That's the theory, anyway. In practice, I usually just work hard to play hard. More on that, perhaps, at another time.
My work with Sl33k Studios has slowed down considerably and that's because that's work that can only charitably be described as such. It took my tank log videos and my own independent let's plays with it.
As it happens, that's largely to do with today's first Quick Take, but is also comes from one of my larger weaknesses: Drafting.
See, I went ahead for the Sl33k series with recording about four episode's worth of material - around an hour of play, as it happens. Because I was recording live, I wasn't saving especially frequently, because I didn't want to cut each save, and I also didn't want to have to play around too much with dubbing in post.
I ran a benchmark on the video beforehand, liked the results I got on the raw footage, and then I went ahead with the recording. Sadly, once you've run the footage through my editing software, it's got some funky lighting and sound issues that the new settings were supposed to fix.
The next episode is going to be more of that bad footage, since I don't have 4+ hours to spend getting back to where I was, then editing the footage. And you're just going to have to deal with that.

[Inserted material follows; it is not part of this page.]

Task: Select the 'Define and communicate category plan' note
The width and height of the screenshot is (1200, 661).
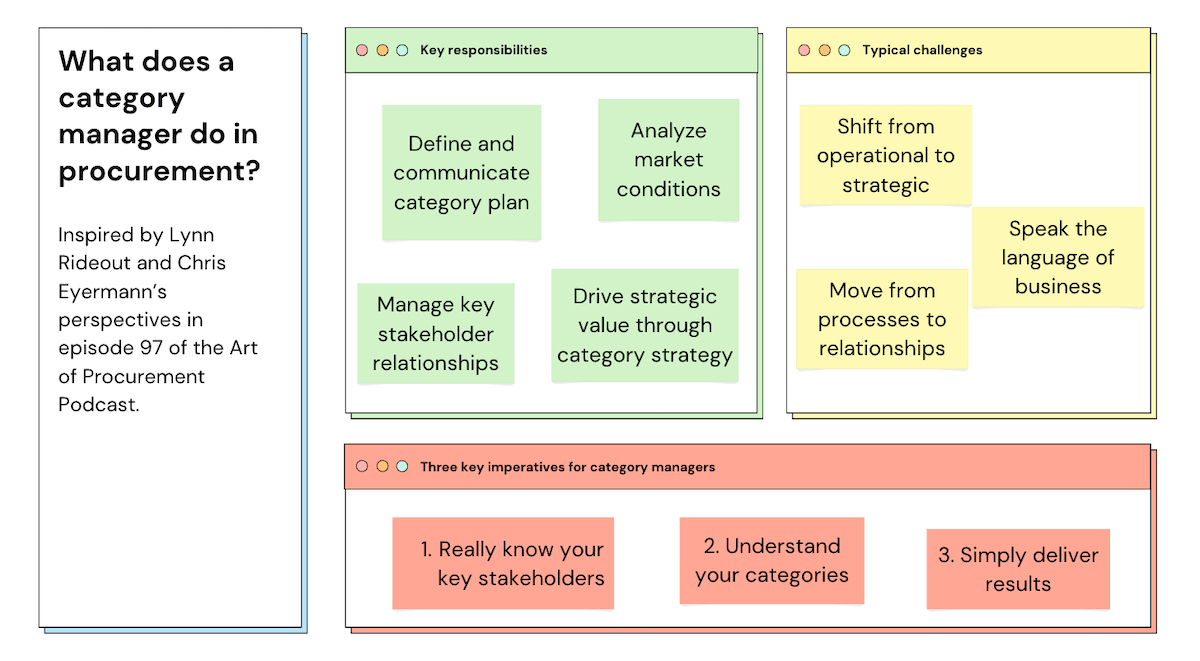Action: (461, 173)
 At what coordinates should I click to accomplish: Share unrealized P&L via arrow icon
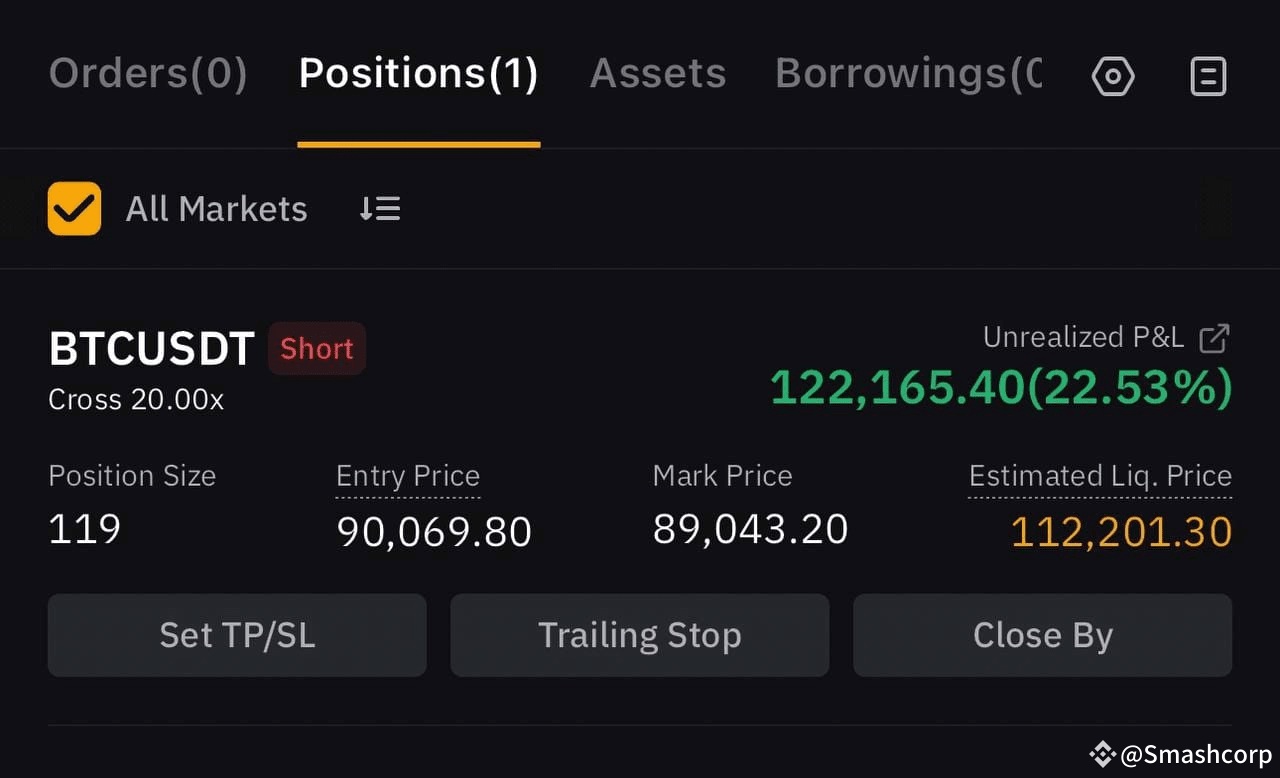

So, I'm Catholic, or so they tell me. In actual fact I'm probably either a heretic or a protestant given my interpretation of the New Covenant and the rather haphazard and cavalier way I separate social justice from moral justice. However, the fact that I'm a lapsed Catholic certainly gets a lot of play at work (I made the mistake of mentioning it once while working with the most honest atheist I've ever known), and I get a lot of questions.

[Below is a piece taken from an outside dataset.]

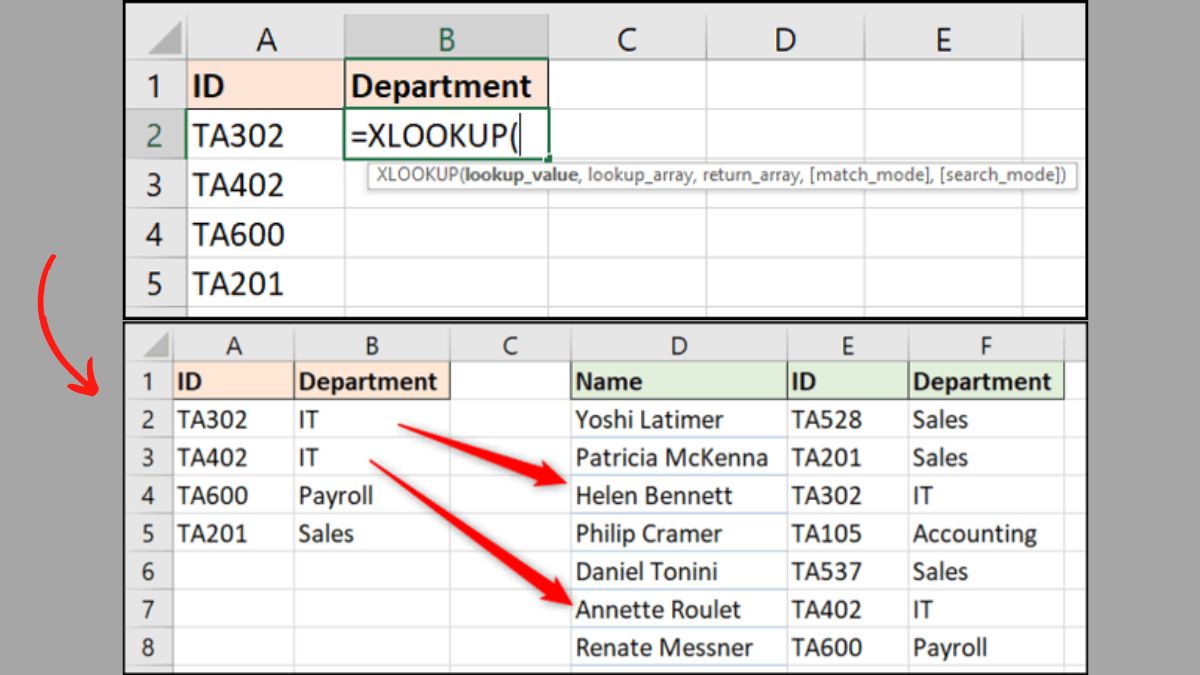
Task: Select column header E in the top sheet
Action: pos(941,38)
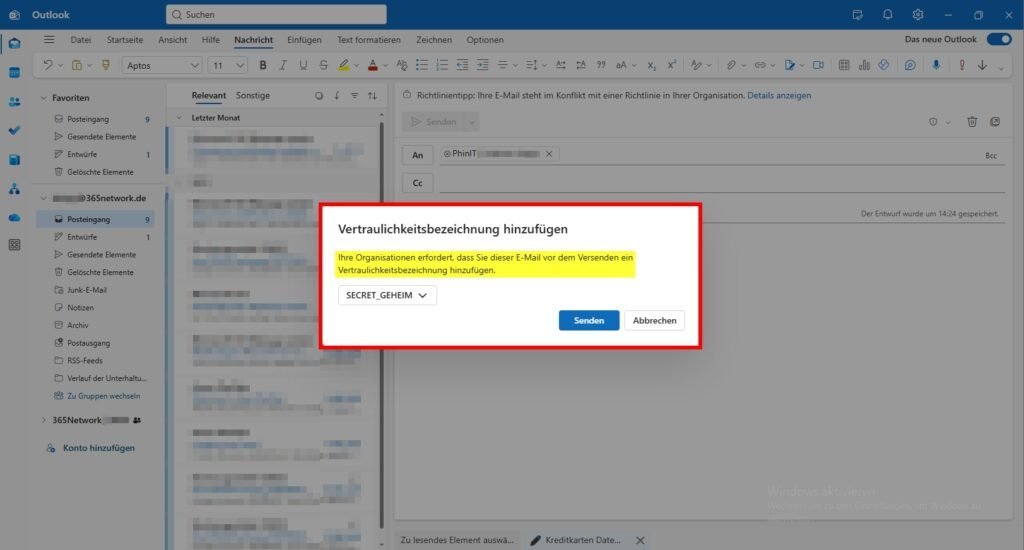Click the font color red swatch
The image size is (1024, 550).
(372, 65)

One of those co-workers caught wind of my habit of hopping onto a Battlefield 2 server over the lunch break while particularly frustrated, and blowing things up. The same habit applies to other games of war - most of them strategy games, rather than shooters. What's more, my RPG gaming habits are also fairly open, which lead to a good question:
"How does a Christian of any kind justify playing violent games?"
This is really just a continuation of the Video Games Breed Violence argument more than anything else, and as usual, I'm moving the goalposts and claiming the match - it is not necessary to justify violent video games.
How do I make this determination? Well, it's actually rather simple. I'm a marskman, a trained one, and I have a fair amount of bushcraft experience too. Any game, no matter how realistic, doesn't even begin to approach the realities of the situation being presented. I can no more pilot an A-10 the way I do on my favourite series of flying sims than I can throw an 80-pound gear bag over my shoulder and fight a pitched battle after several miles forced march. Nobody, on the Christian Right or the Satirizing Left, has ever argued that games of war breed violence and therefore chess must be banned.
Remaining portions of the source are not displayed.